Another semester has begun, meaning more late nights hunched over your laptop, desperately wishing you had not laughed in your professor’s face when he or she made it clear this essay could not be finished in one night. If this feels like déjà vu, there is finally an app that may put an end to those incessant all-nighters.

The Hemingway app was created by brothers Adam and Ben Long to make writing simpler and intensify its impact, according to The New Yorker.

“Hemingway highlights long, complex sentences and common errors — if you see a yellow highlight, shorten the sentence or split it,” reads “If you see a red highlight, your sentence is so dense and complicated that your readers will get lost trying to follow its meandering, splitting logic.”

The app is available for download on both Mac OS and Windows for $6.99.

Sophomore Taylor Burns praises the app’s usefulness to careless writers.

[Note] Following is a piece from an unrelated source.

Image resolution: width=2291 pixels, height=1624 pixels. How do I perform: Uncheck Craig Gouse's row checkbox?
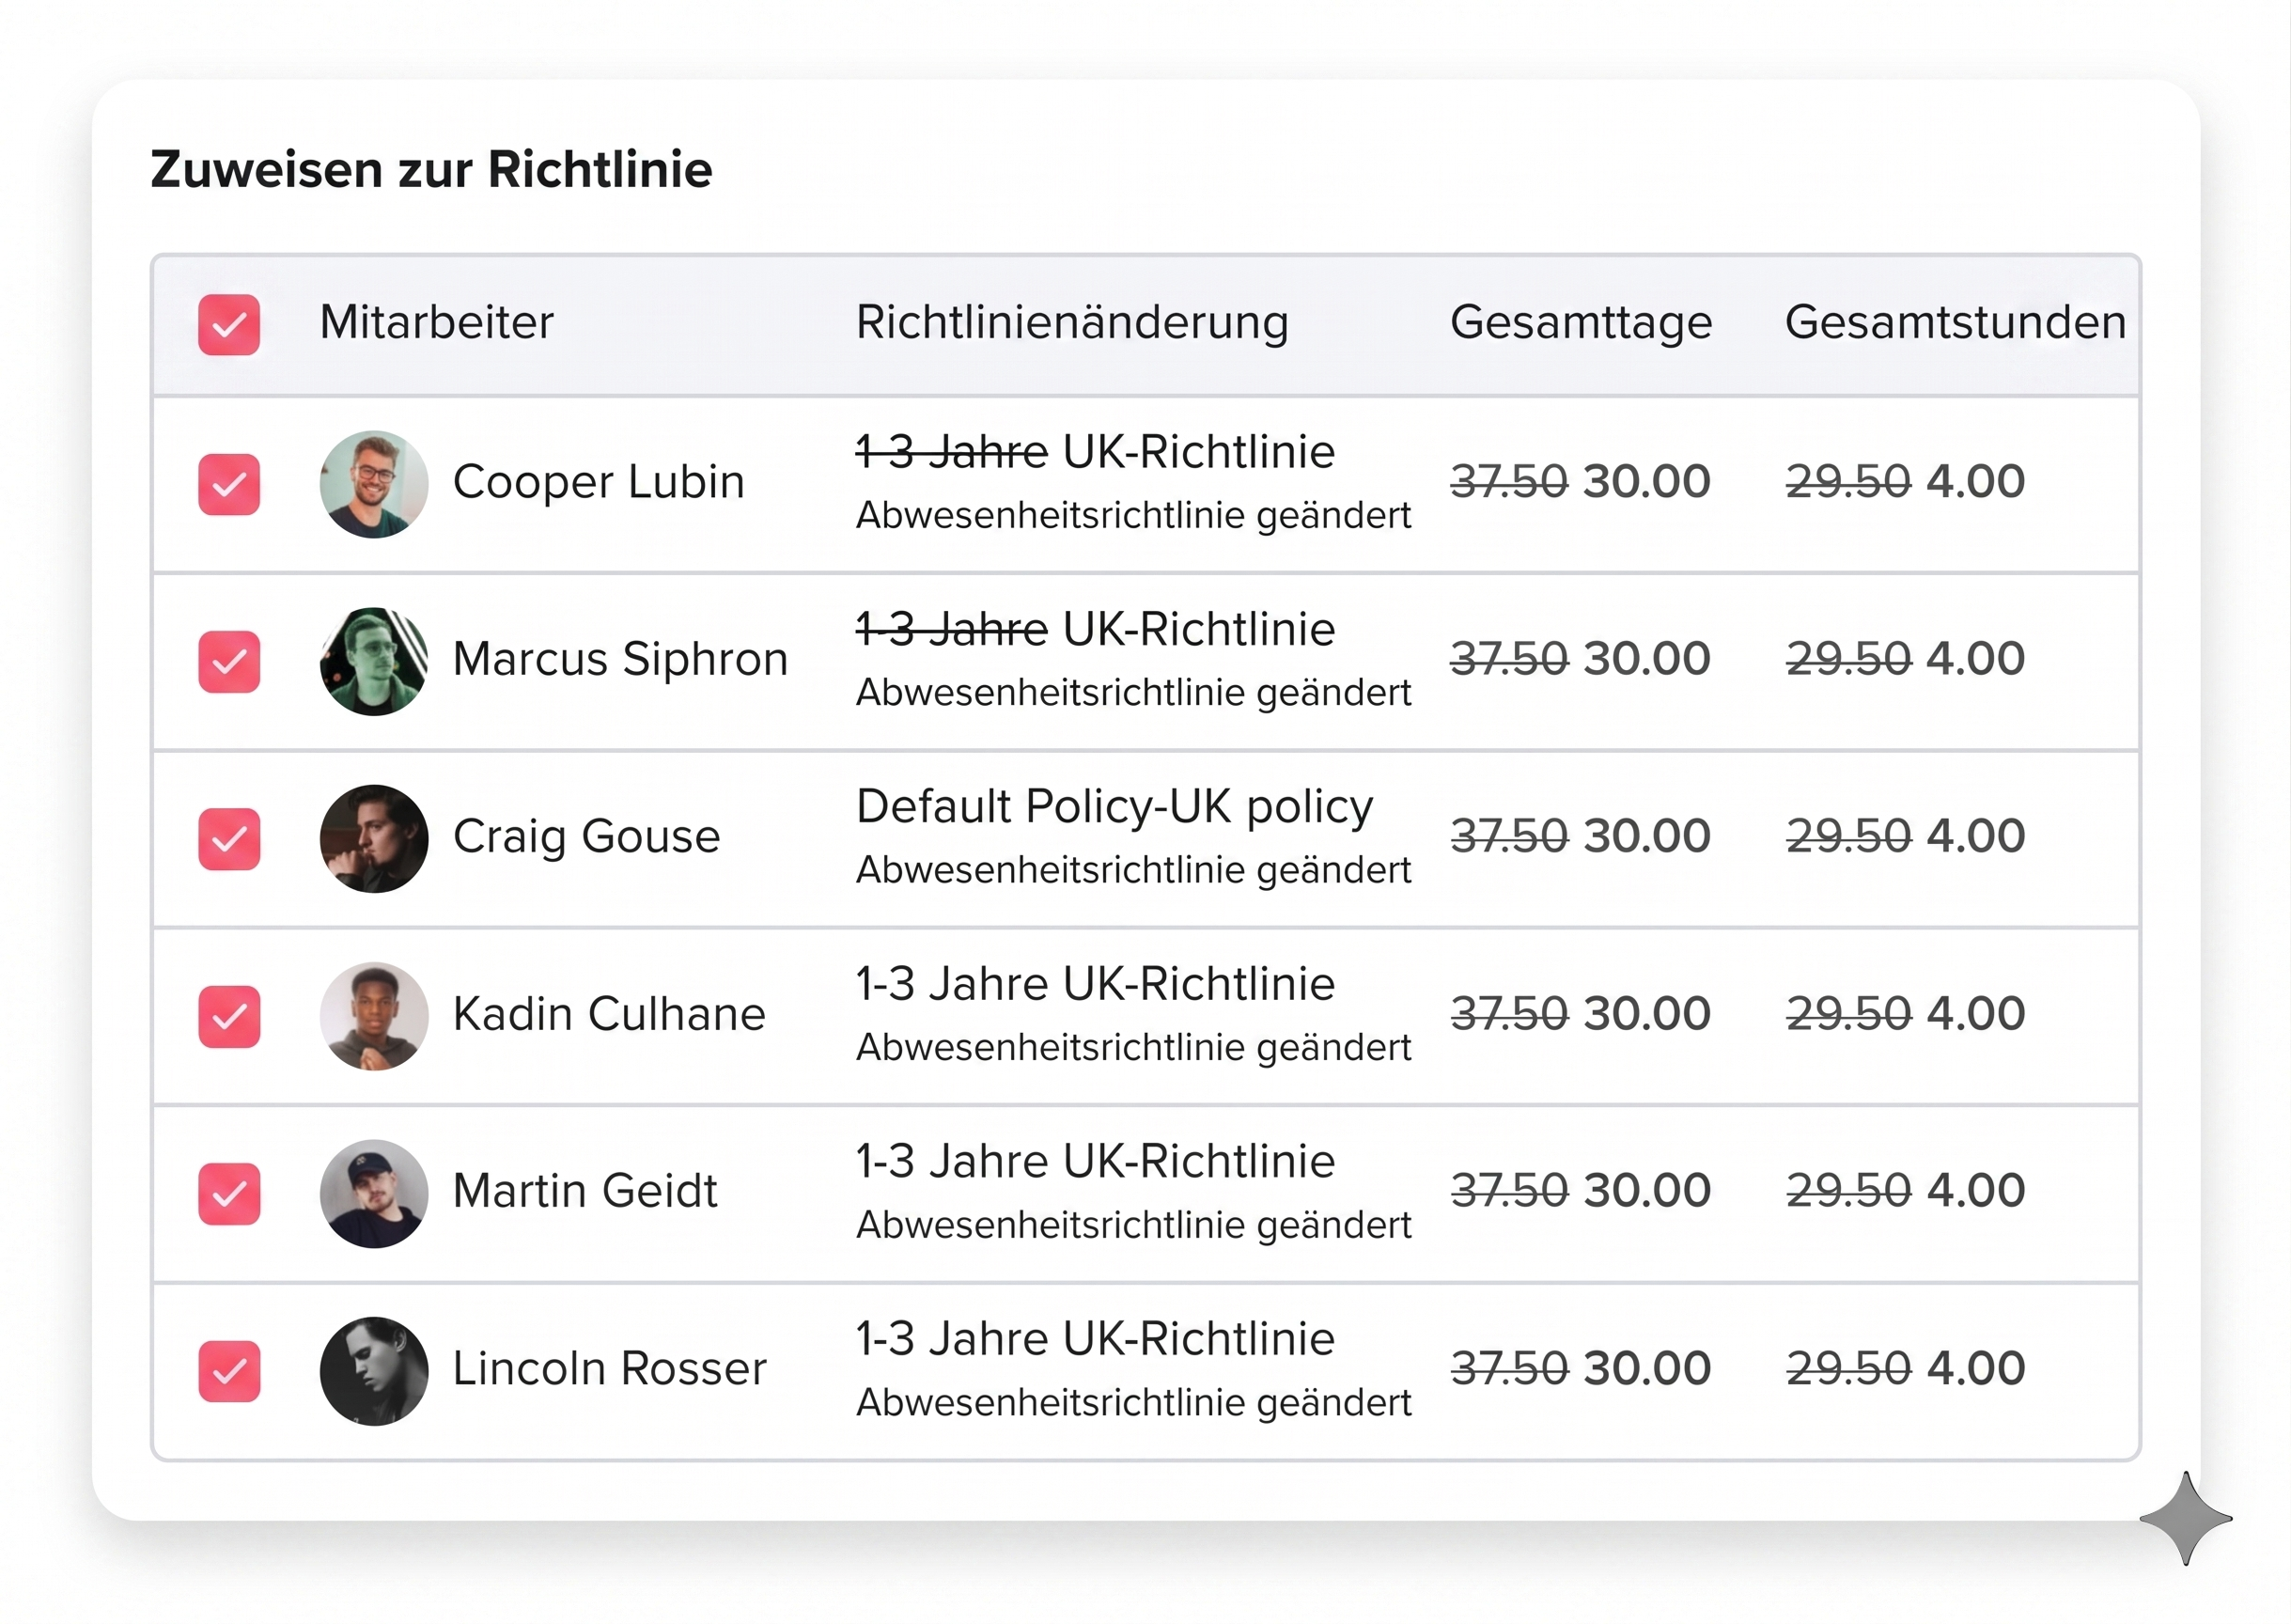coord(229,838)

“For those who struggle with writing and need guidance but are too lazy to actually go get help, they could just use Hemingway,” Burns said. “Now instead of asking a friend to proofread your essay, you can just have it done on this app.”

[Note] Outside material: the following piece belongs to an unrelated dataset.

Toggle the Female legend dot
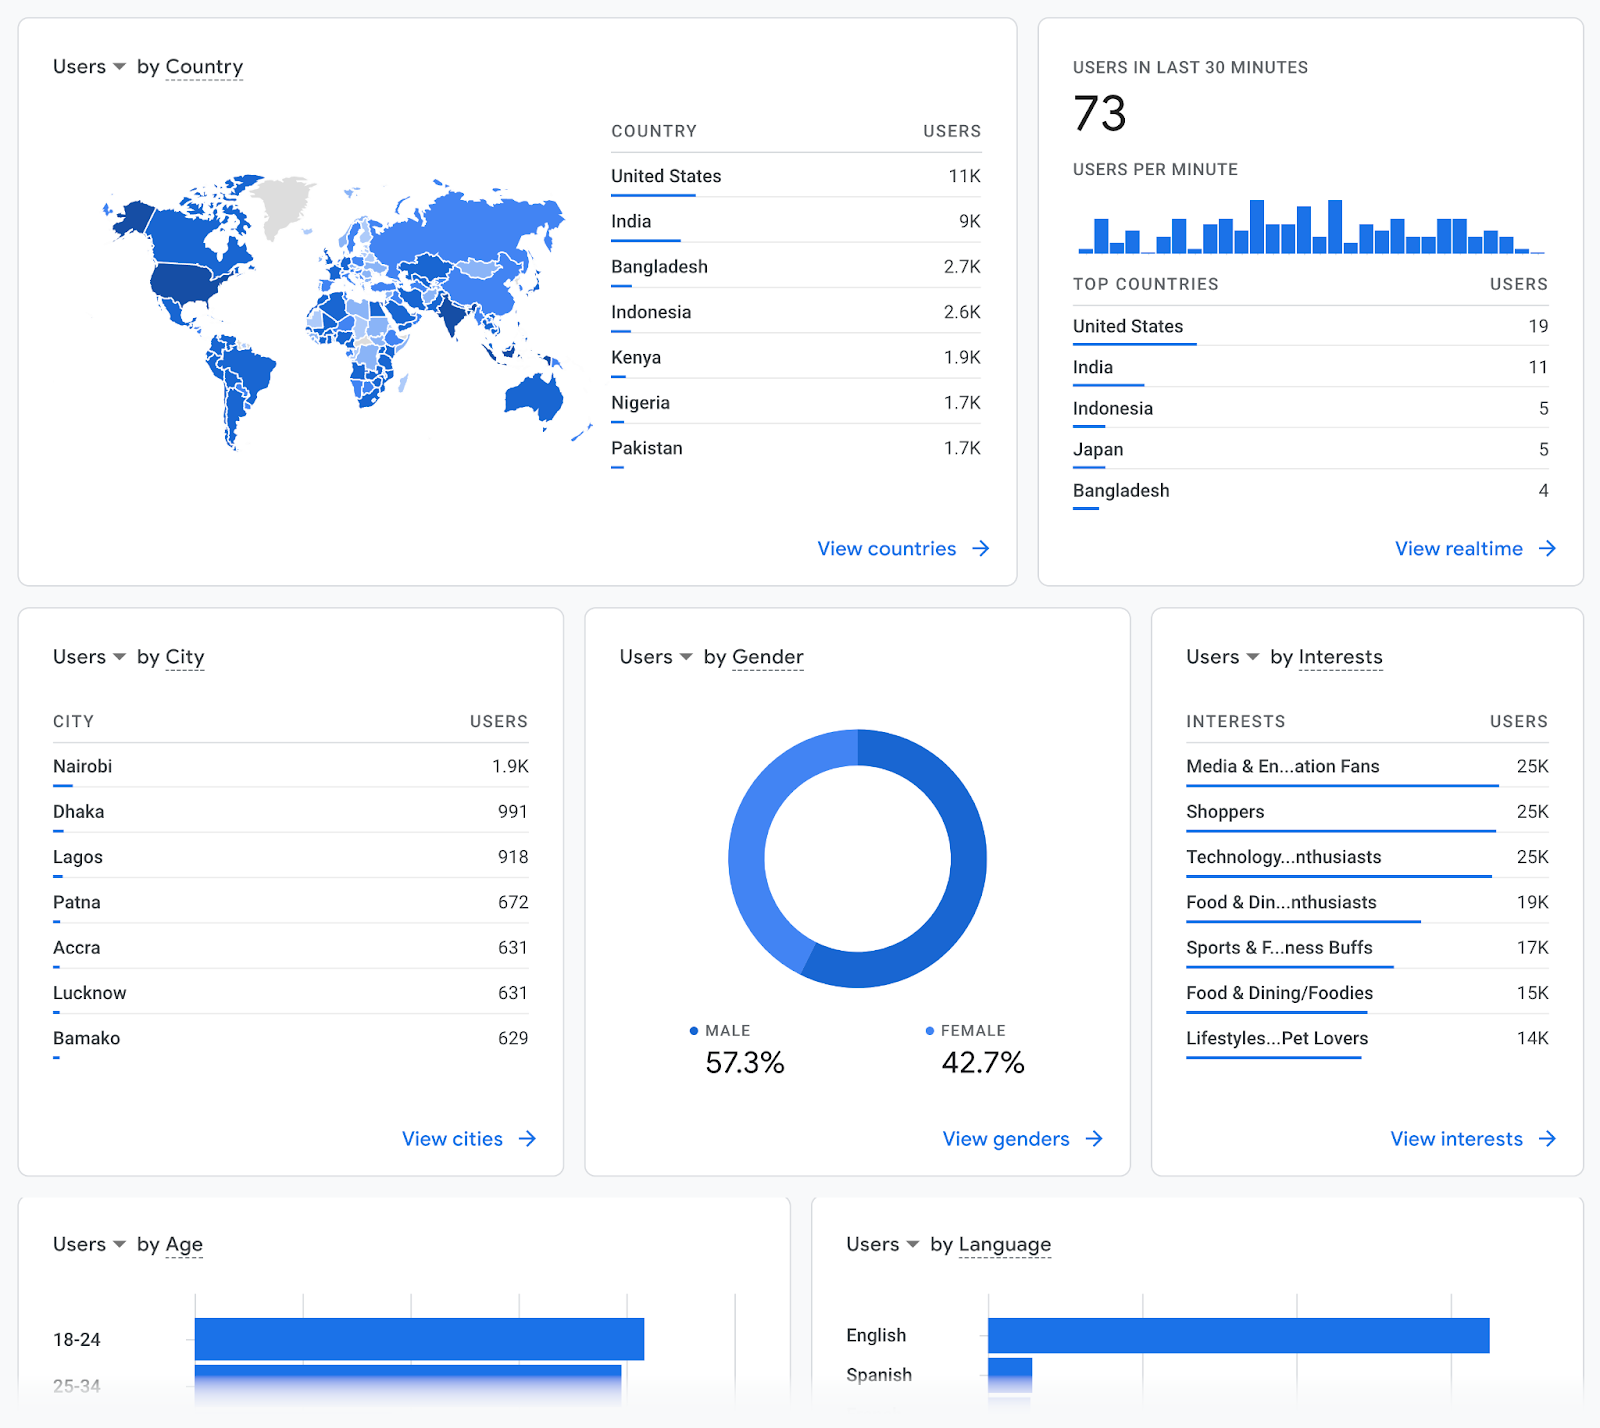This screenshot has height=1428, width=1600. coord(928,1030)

Kathleen Franks, a student writing consultant for the Center for Writing Excellence, said she does not think the app stifles literary creativity.

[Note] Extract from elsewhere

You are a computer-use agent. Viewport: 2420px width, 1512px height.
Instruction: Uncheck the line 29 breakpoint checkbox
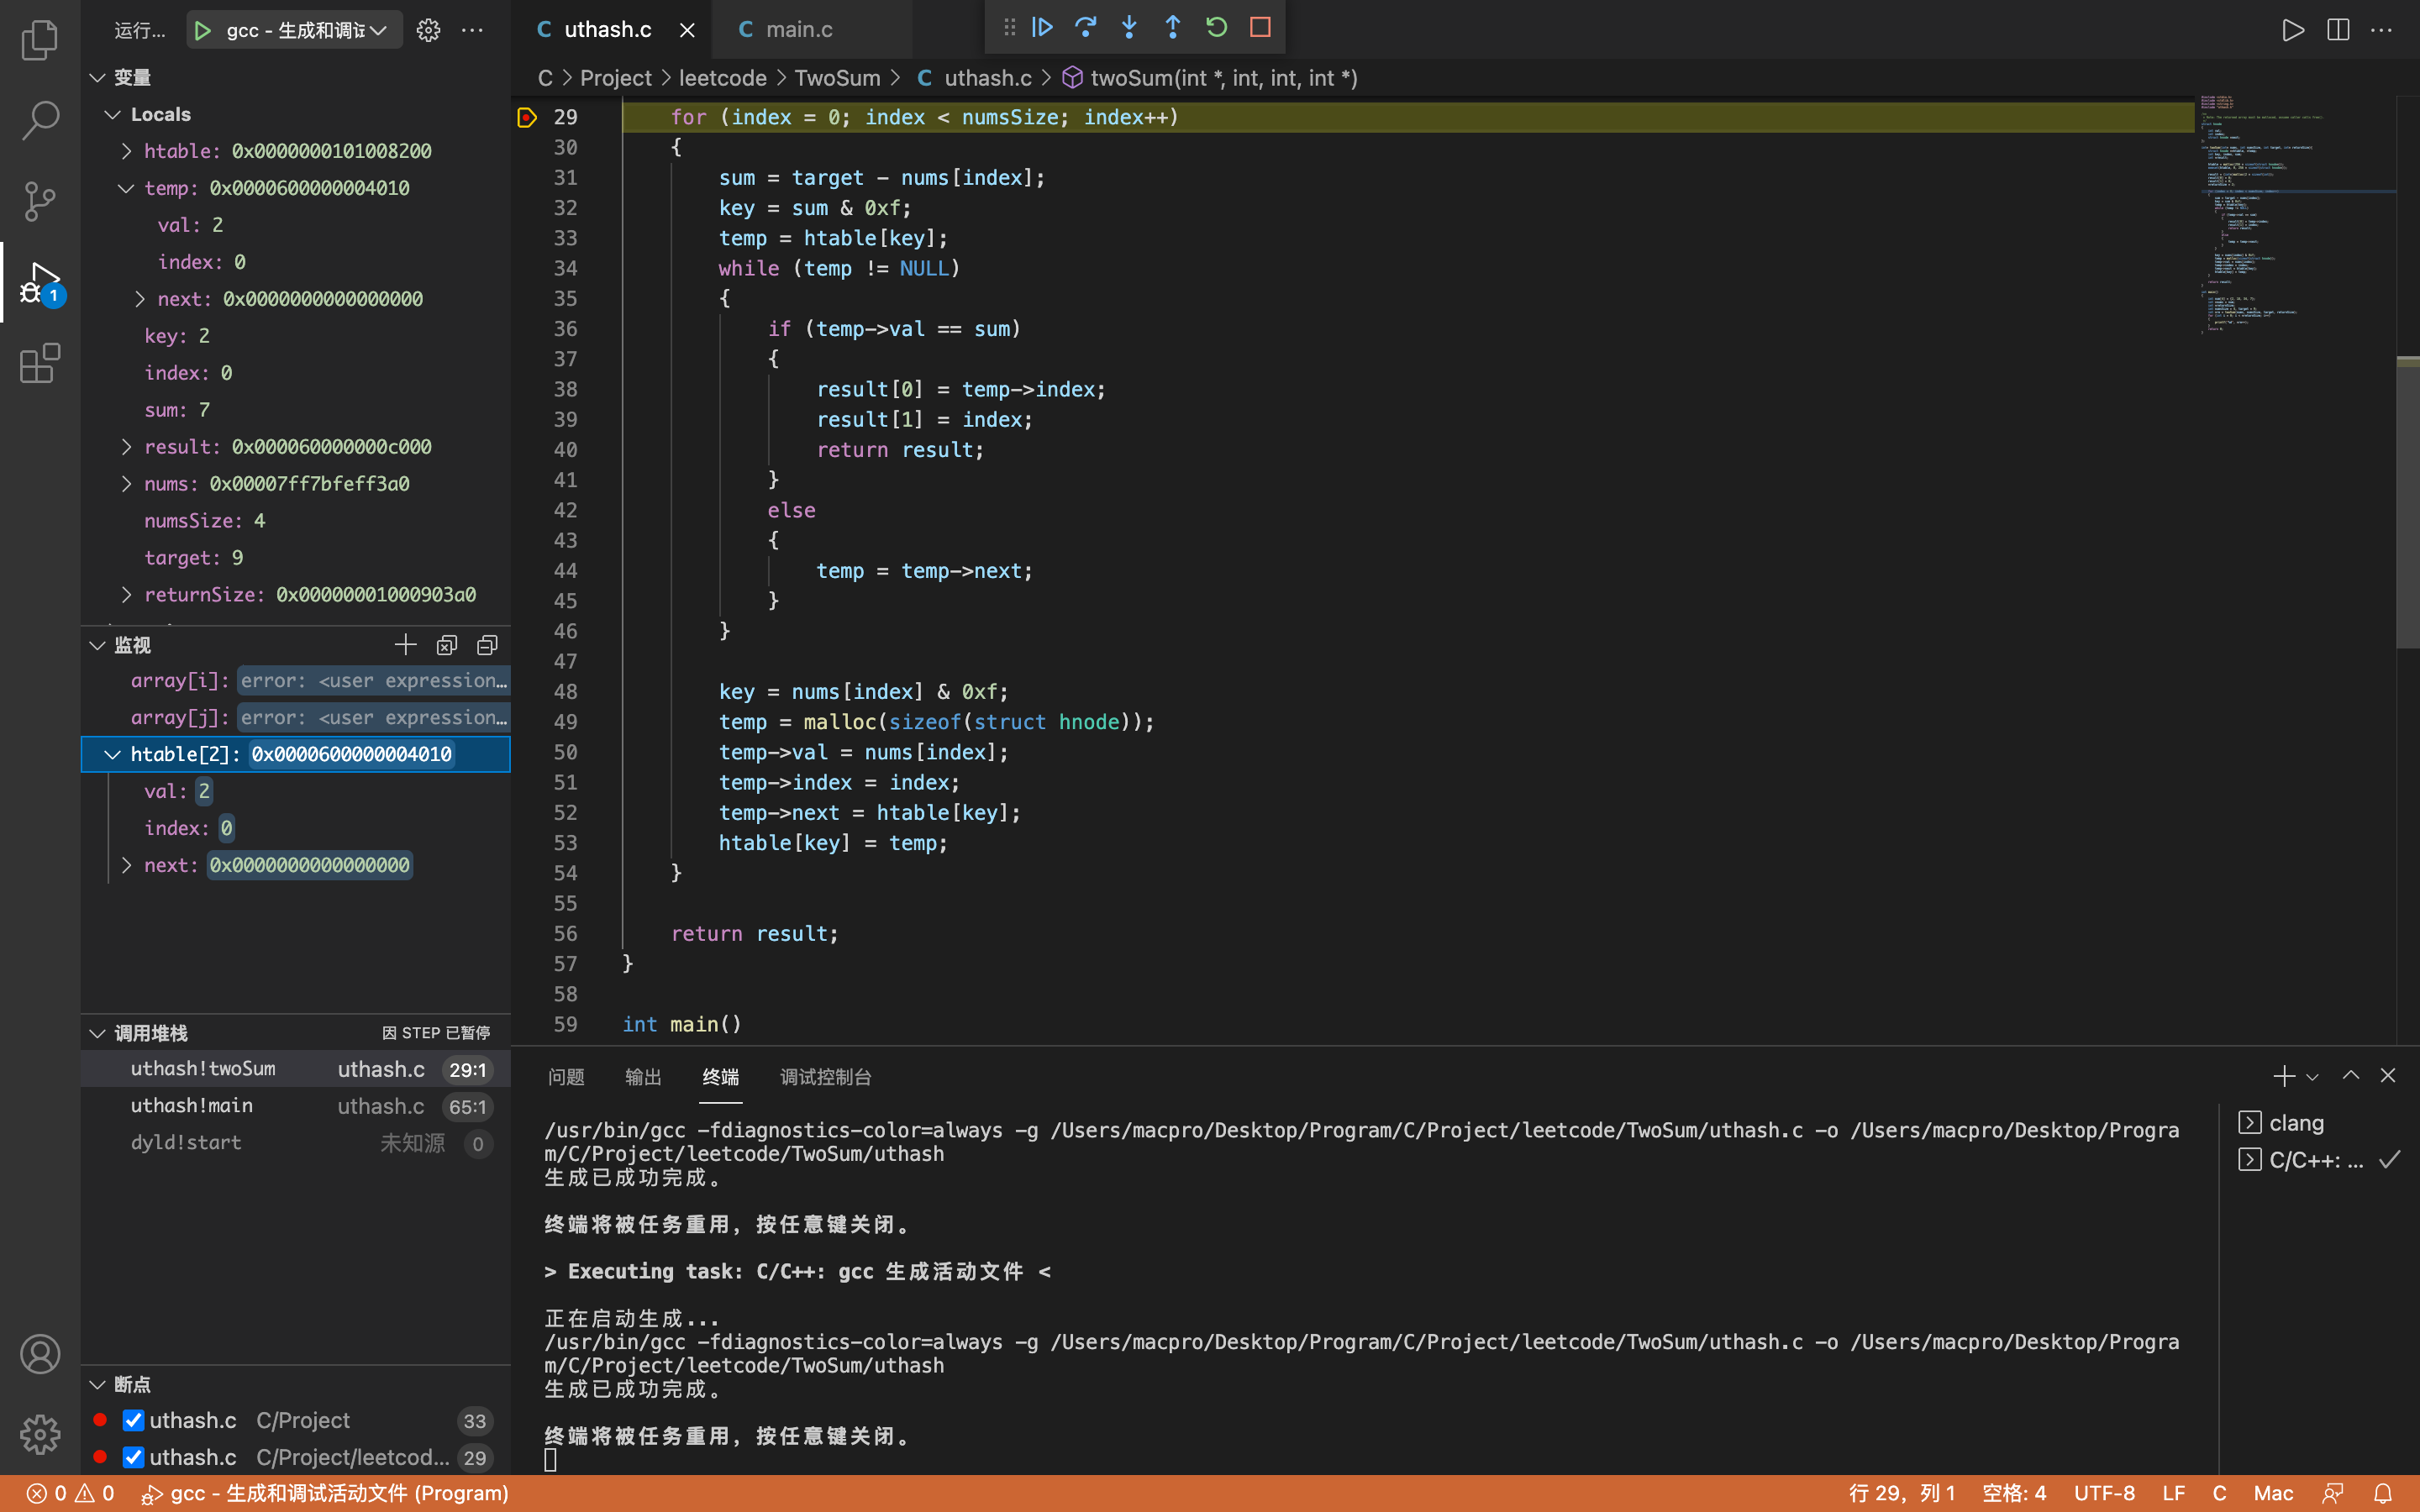click(133, 1457)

“I don’t think the app discourages creativity, but if it alters the way a student writes, it could change the entire tone of the author’s voice,” Franks said. “Without your own voice, what makes your writing any different than anyone else’s?”

Adam Long told ABC News the main motivation behind creating the app was having a tool to proofread written work.

“We wanted to come up with something that would be a second set of eyes to go over what you’ve written before you send it on to a reader or to your boss,” Long said.

Robert Koch, director of the Center for Writing Excellence, is in favor of an app that helps students do more work at a faster pace, but remains undecided about its usefulness.

“I am acutely aware that spellcheck, grammar check and automatic citation programs have not always helped us learn more,” Koch said. “I always encourage students to use the computer, but remember that we programmed the computer, so there is still a lot of room for error.”

The app uses a formula to assign a reading level to the context. The goal is to “make your writing bold and clear,” according

Franks recommends collecting ideas for clarity rather then stressing over grammar.

“It’s more important to get your ideas across than it is to make sure everything is perfect,” she said.

Franks stresses individuality when writing to inject tone and voice into various written works.

“There are so many ways to write that we shouldn’t be confined to just one,” Franks said. “If F. Scott Fitzgerald had used Ernest Hemingway’s Iceberg Theory to write, he wouldn’t have been F. Scott Fitzgerald.”

Koch believes the future of creative writing is safe as long as people remember to read what they love and write what they love.

“It’s work, so you better love it,” Koch said. “The more you value it, the more you commit to it. The more you study it and reflect on it, the stronger a writer you will become.”